◆ **Text provided**:
— begin —
Saliyar or Saliya or Chaliyan or Sali or Sale is an Indian caste. Their traditional occupation was that of weaving and they are found mostly in the regions of northern Kerala, southern coastal Karnataka, Andhra Pradesh and Tamil Nadu.

Caste names

The oldest names for weavers in Kannada and Telugu regions were Saliga (or its variants, Sale, Sali, Saliya etc.) or Jeda (or its variants Jada, Jandra etc.). However, the present day names like Devanga and Padmasali. The original names simply meant weaver (spider). While Saliga is tadbhava of jalikha, spider or weaver in Sanskrit, Jeda is a Kannada word for spider. According to Ramaswamy, as part of the Virasaiva movement weavers initially championed caste negation or anti-casteism initially. However, as time passed even that movement became caste-ridden and various communities started claiming ritual superiority vis-a-vis other communities part of the same religion and also against non-Virasaiva communities like Brahmins. As caste negation gave way to caste exaltation even weavers tried to obtain higher caste credentials and privileges. In 1231, at Chintamani (in the present day Karnataka region with a mixed Kannada/Telugu population) it is said (a dubious claim according to Vijaya Ramaswamy) that a king granted privileges like right to the yajnopavita (the sacred thread worn by Brahmins), right to ride a palanquin, right to one's own flag and symbol etc... to Devanga weavers. Many of these privileges were later granted to Padmashali weavers too.
— end —
From the passage on the Saliyar caste, print everything from "Saliyar or Saliya" down to "and Tamil Nadu." word for word. The material after the Saliyar passage isn't needed.

◆ **Recorded data**:
— begin —
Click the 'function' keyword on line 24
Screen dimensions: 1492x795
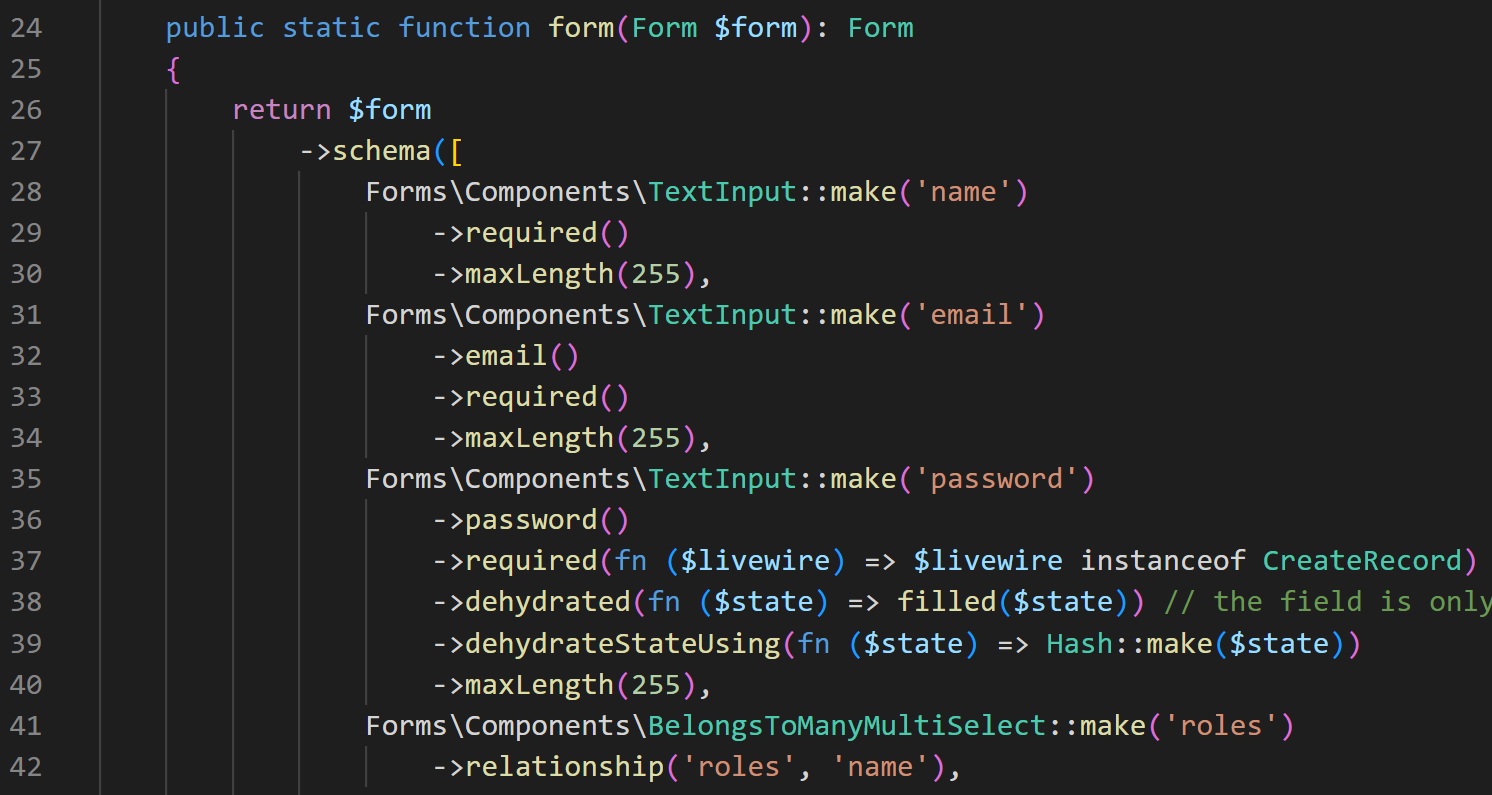tap(464, 28)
— end —
◆ **Correct response**:
Saliyar or Saliya or Chaliyan or Sali or Sale is an Indian caste. Their traditional occupation was that of weaving and they are found mostly in the regions of northern Kerala, southern coastal Karnataka, Andhra Pradesh and Tamil Nadu.